Ao tomar posse como presidente da Funarte, o ator e diretor Sérgio Mamberti, 69 anos, recebeu do ministro da Cultura, Juca Ferreira, a promessa de que o orçamento da fundação no ano que vem chegará a R$ 300 milhões, aproximadamente cinco vezes maior que o deste ano - R$ 61, 7 milhões, segundo o portal Transparência Brasil.
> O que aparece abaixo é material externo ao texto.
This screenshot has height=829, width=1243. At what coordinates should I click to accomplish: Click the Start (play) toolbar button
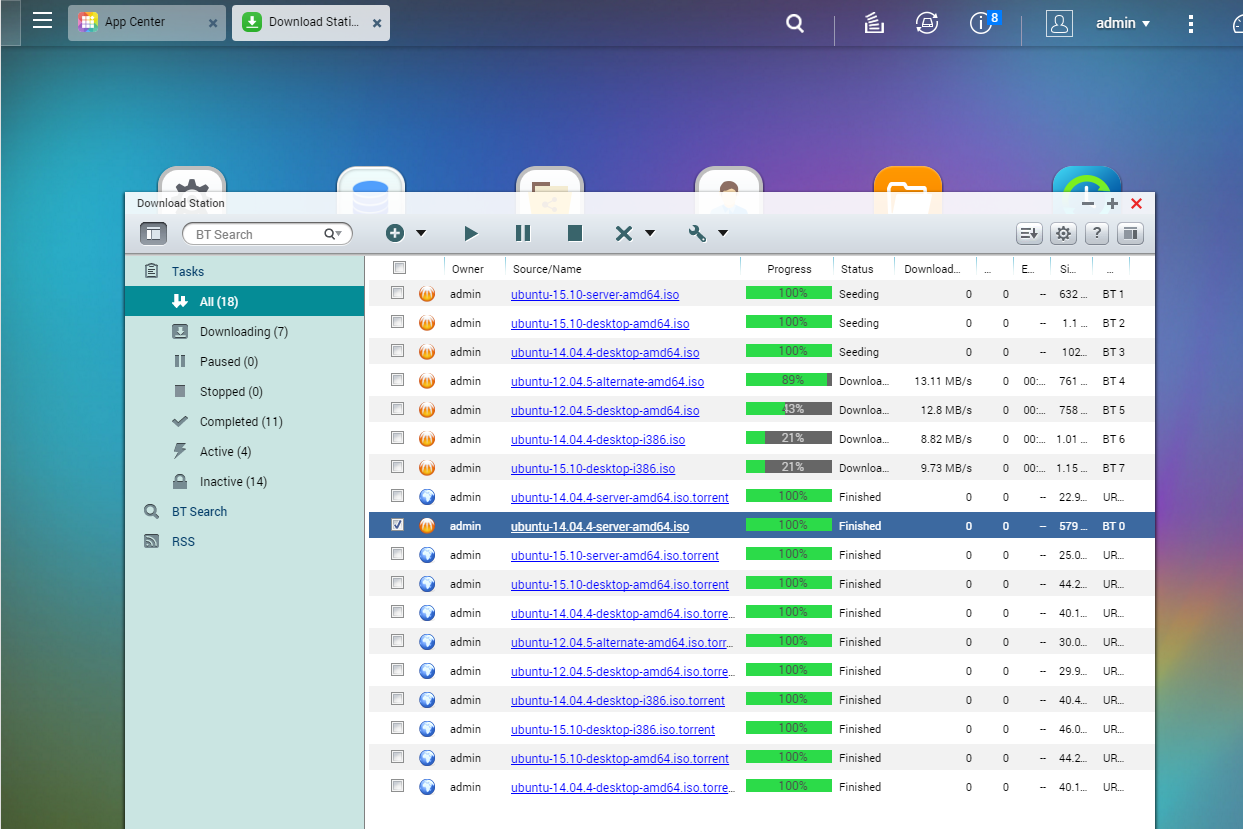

De acordo com o ministro, o dinheiro deve vir de emendas já aprovadas em primeira instância no Congresso Nacional - uma na Câmara, de R$ 400 milhões, e outra no Senado, de R$ 500 milhões. Antes, porém, Mamberti deverá executar o orçamento deste ano. Dados do Transparência Brasil indicam que, até setembro, só 18,44% dos recursos da Funarte haviam sido gastos.
Duas medidas administrativas já anunciadas foram confirmadas. A sede administrativa da fundação sai do Rio e vai para Brasília. “Nossa proposta é transformar o Palácio Gustavo Capanema (atual sede) em um grande centro de excelência e de qualidade artística”, disse Mamberti, que também confirmou a formação de um colegiado com diretores de cada uma das áreas da cultura. O único nome anunciado foi o de Miriam Lewin, que fica na direção-executiva.
A posse de Mamberti foi marcada pela presença de artistas e por sua aclamação pelos funcionários, que comemoravam o afastamento do presidente anterior, Celso Frateschi, a quem acusavam de “autoritarismo”.
Representantes do teatro saudaram a escolha de um nome da classe para a Funarte. Fernanda Montenegro destacou a abertura de Mamberti ao diálogo e sua indisposição ao sectarismo de classe, e deixou-lhe um conselho: “Não dividir para governar”.